(Brasil Post, 25/06/2014) Luciano Huck, apresentador da TV Globo conhecido pelos quadros de “caridade”, fez um convite desconcertante a mulheres nos seus perfis no Facebook e no Twitter.
Ele pede a mulheres cariocas e solteiras que se inscrevam para conseguir o “seu gringo dos sonhos” que está no Brasil para a Copa do Mundo.
Sim, há muitos gringos interessados nas brasileiras e, sim, também há muitas brasileiras interessadas nos gringos. A festa na Vila Madalena, em São Paulo, mostra isso. Mas também ouvi relatos de amigas que testemunharam lá a violência contra a mulher, com homens cercando brasileiras, puxando braço, obrigando a beijar, xingando e às vezes até agredindo em caso de recusa.
Como jornalista, eu acredito na responsabilidade social dos meios de comunicação de interpretar os fatos e difundir conhecimento, prestando um serviço ao leitor ou telespectador. Há quem diga que o jornalismo “constroi a realidade”, dada sua influência na sociedade. Eu mantenho viva minha crença universitária de que é possível fazer do mundo um lugar um pouquinho melhor, mesmo por alguns minutos, com o jornalismo. O programa do Hulk é de entretenimento, não jornalismo, mas é marcado por “responsabilidade social” também.

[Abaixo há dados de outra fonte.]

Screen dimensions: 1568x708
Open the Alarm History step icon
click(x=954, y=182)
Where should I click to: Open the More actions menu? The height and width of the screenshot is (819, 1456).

Só que são poucos os que pensam que desconstruir estereótipos é prestar um serviço, claro. É mais fácil pegar onda no senso comum e ter audiência em cima disso do que lucrar contrariando estereótipos. Bem mais fácil.
O problema é que o estereótipo da brasileira interessada no gringo está ligado a uma realidade bem obscura. Tem a ver com prostituição, sim, e tem a ver com as desigualdades sociais do Brasil. As brasileiras não foram apenas eleitas como as maiores beldades mundiais, elas também figuram em um triste “top 3”, das três nacionalidades mais frequentemente alvo de tráfico de pessoas. “Perdemos” apenas para as nigerianas e as chinesas, segundo o primeiro levantamento publicado pela União Europeia sobre o tráfico de seres humanos em todo o continente, este ano. Segundo os dados da UE, mais de 2 mil mulheres estrangeiras são identificadas por ano como vítimas de tráfico, muitas delas trabalhando como escravas modernas.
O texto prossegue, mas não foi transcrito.